* _PASSAGE FOR REVIEW_
March 28, 2017 / 02:00 PM IST

A grandmother's intuition for fat tails works better than half-learned, people who have never really encountered risks and have been writing about it reading books, says world-renowned author and former risk manager Nassim Nicholas Taleb.

Nassim Taleb, Statistician and Author of the best-selling book The Black Swan, addressed an audience on the concept of fat tails, risks and 'the expert problem' from the sidelines of  India Risk Management Awards.

Fat tails are a statistical distribution phenomena. It is like a bell curve with the opening of the bell stretched out – making the opening fatter. As most statistical distributions are expected to be “normal” distributions – or bell curve in shape; the fat tails phenomena is most often an unexpected, highly improbable result with an outsized impact.

He said that in the process of mitigating very small risks, one can exacerbate big risks.

"A lot of what we see today is a reaction of our grandmothers coming back to say, 'you know what, I want  the people in the middle, the bureaucrats, to understand something about us, about what we need, about the real world,' because we have sort of lost touch with the real world, particularly in the EU [European Union]" he said.

Taleb has been an outspoken critic of most economists and policymakers and says they do not have 'skin in the game'. He has said that policy makers who have not encountered actual risk have a superficial understanding of society and as they suffer from what he terms as the 'Intellectual Yet Idiot' or IYI problem.

"The IYI pathologizes others for doing things he doesn’t understand without ever realizing it is his understanding that may be limited," he has said in his blog.

He has also said that the track record of economists in predicting events is monstrously bad. It is beyond simplification; it is like medieval medicine.

* _LISTED RECORDS_
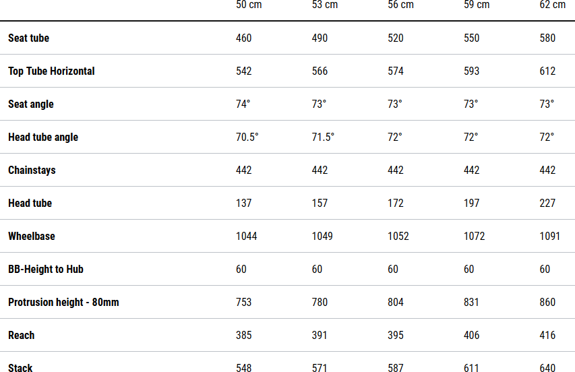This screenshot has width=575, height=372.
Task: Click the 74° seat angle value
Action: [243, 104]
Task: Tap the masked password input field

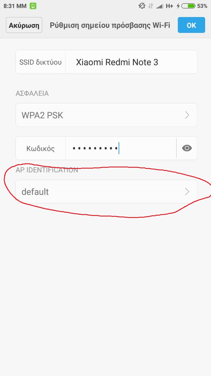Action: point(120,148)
* * *
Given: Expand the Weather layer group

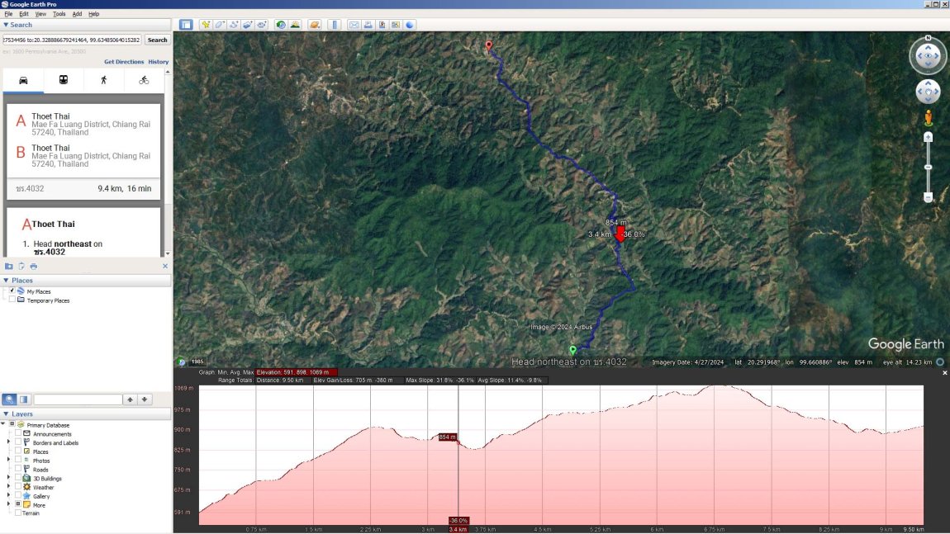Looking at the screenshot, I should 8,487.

* _WHAT IS REQUIRED_
Rename "risk manager" to "risk officer" in the report on Taleb's talk, giving the part between "March 28, 2017" and "Risk Management Awards.", inclusive. Work from the report on Taleb's talk alone.

* _YOUR SOLUTION_
March 28, 2017 / 02:00 PM IST

A grandmother's intuition for fat tails works better than half-learned, people who have never really encountered risks and have been writing about it reading books, says world-renowned author and former risk officer Nassim Nicholas Taleb.

Nassim Taleb, Statistician and Author of the best-selling book The Black Swan, addressed an audience on the concept of fat tails, risks and 'the expert problem' from the sidelines of  India Risk Management Awards.